-- Extracted entries follows --

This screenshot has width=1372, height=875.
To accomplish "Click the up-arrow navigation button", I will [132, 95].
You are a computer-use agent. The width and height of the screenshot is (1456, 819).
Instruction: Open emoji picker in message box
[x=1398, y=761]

-- Extracted entries concluded --
-- Extracted entries follows --

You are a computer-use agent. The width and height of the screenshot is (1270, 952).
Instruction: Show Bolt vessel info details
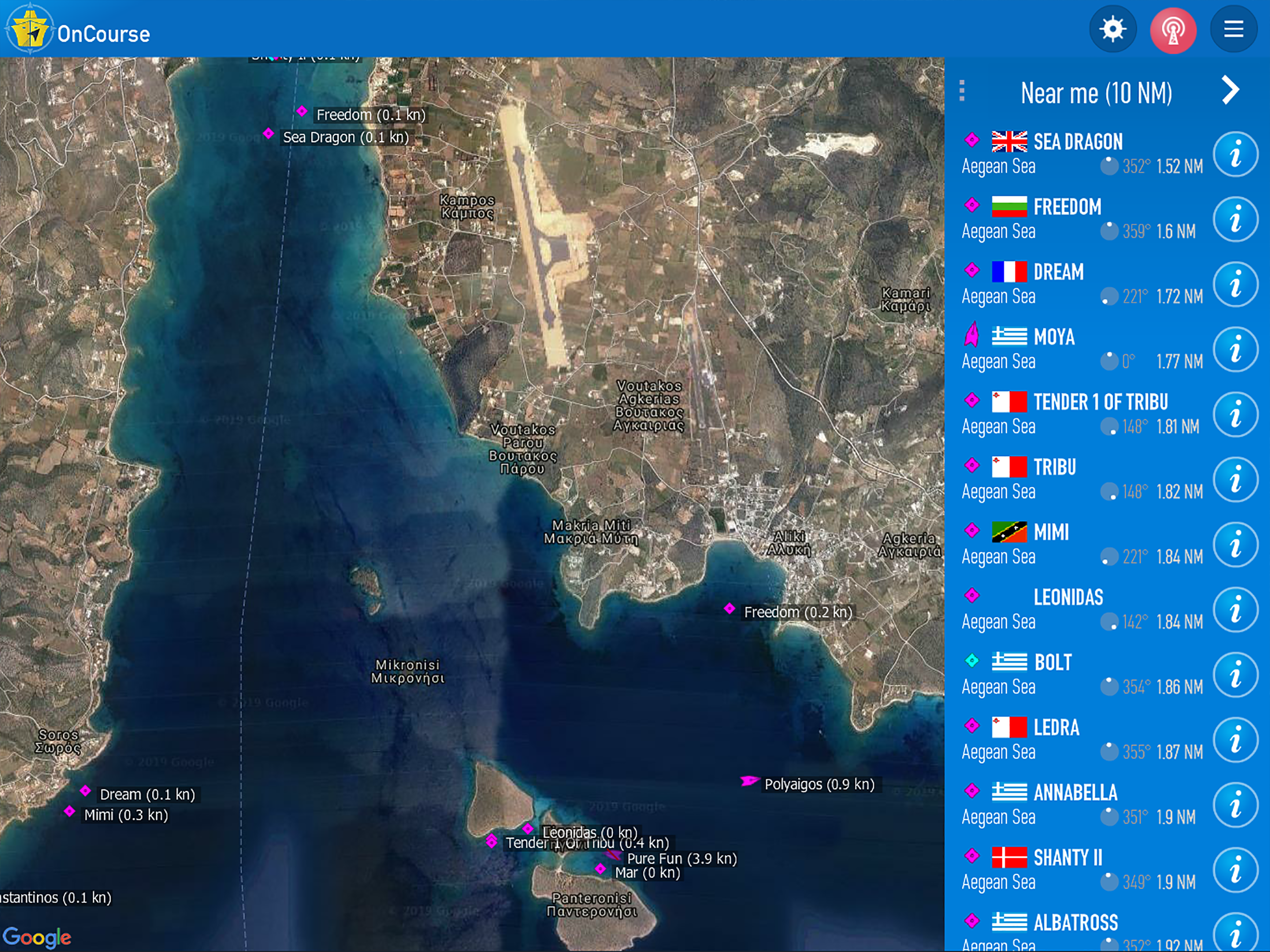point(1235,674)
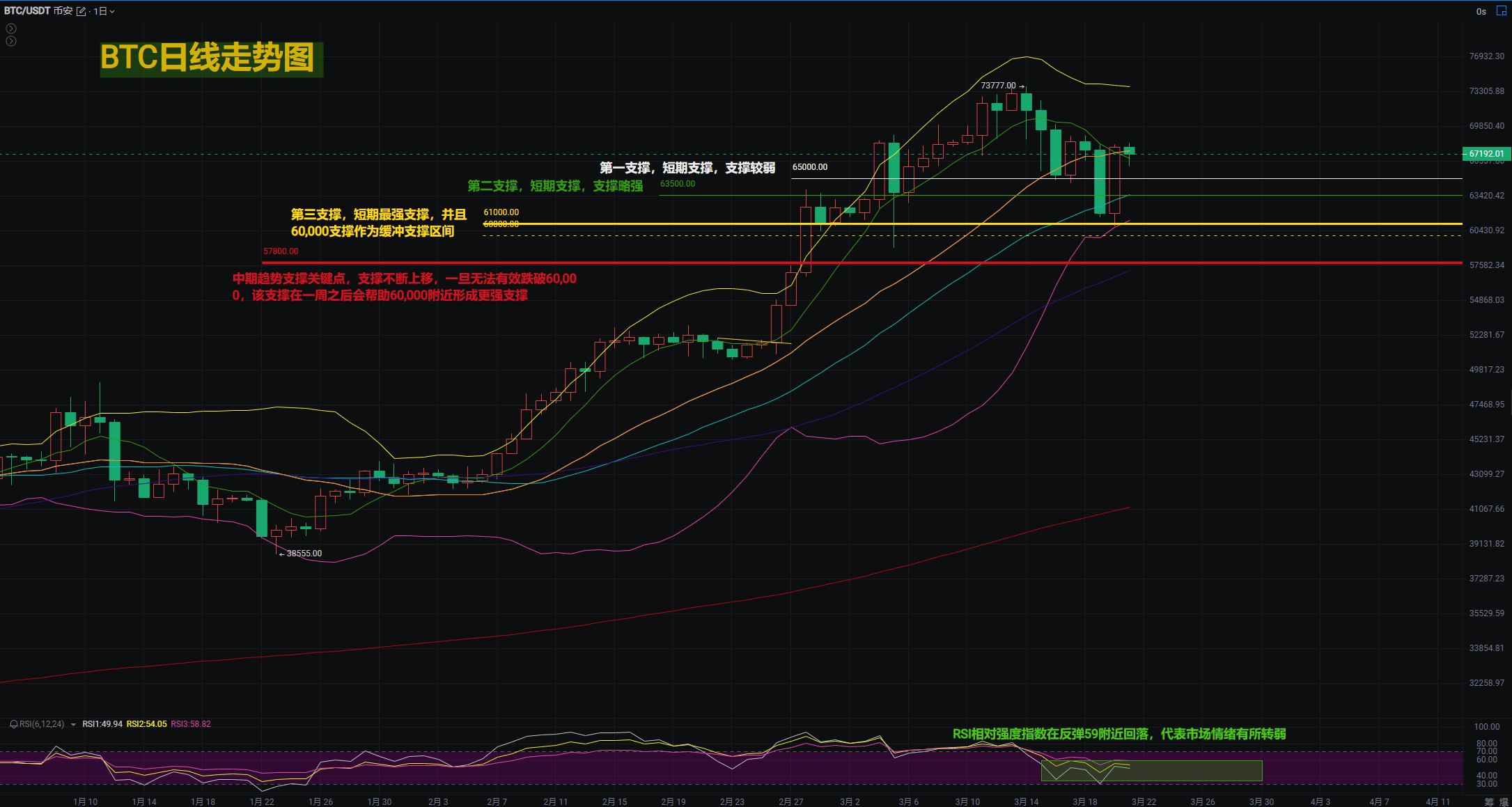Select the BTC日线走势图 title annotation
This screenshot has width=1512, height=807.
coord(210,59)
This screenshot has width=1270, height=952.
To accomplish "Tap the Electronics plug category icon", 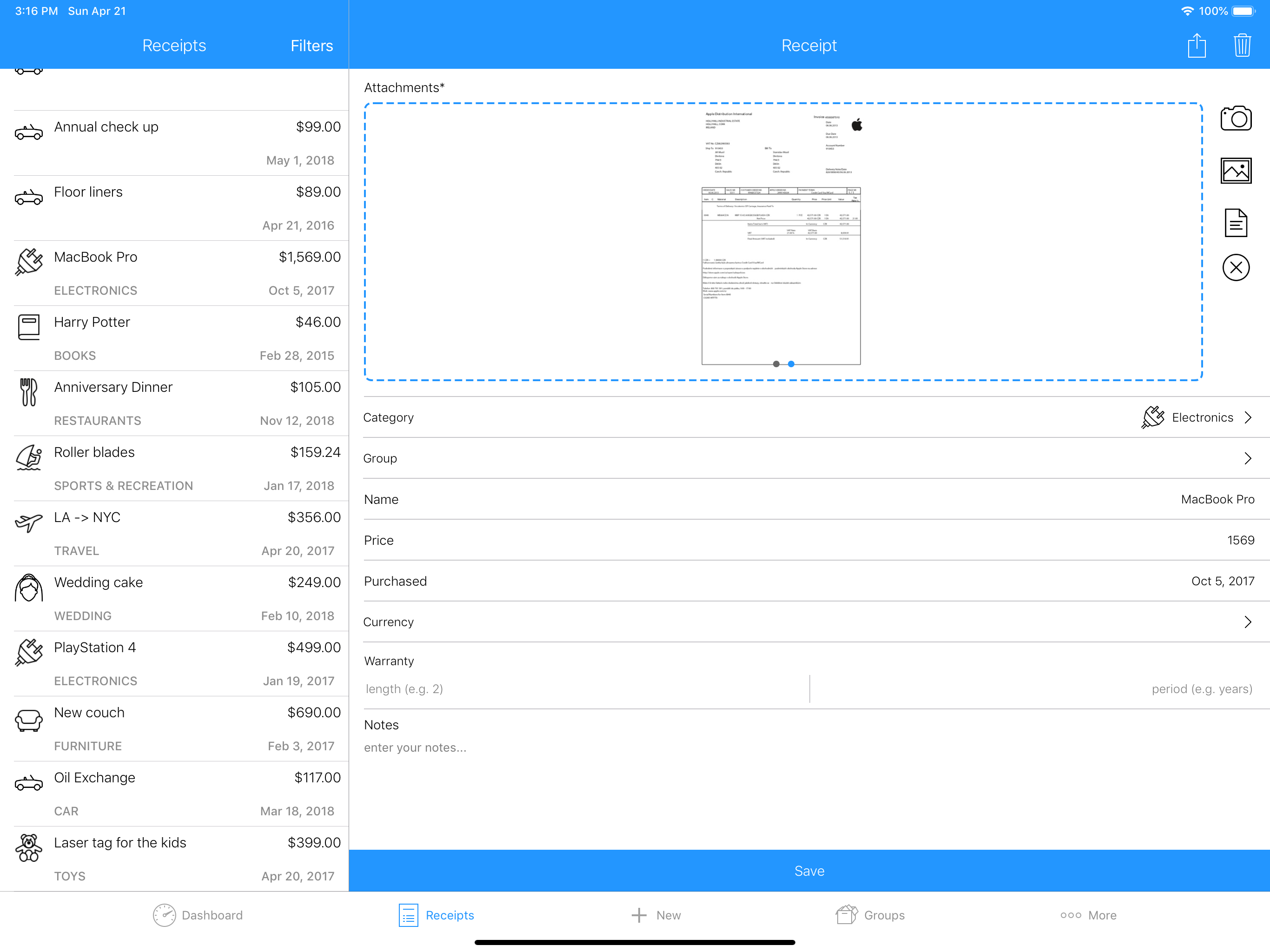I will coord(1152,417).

-- Extracted entries concluded --

■ What this task involves ■
From the records above, tally every line that includes the word "computer" and reply with the total by itself.

■ Finished task ■
2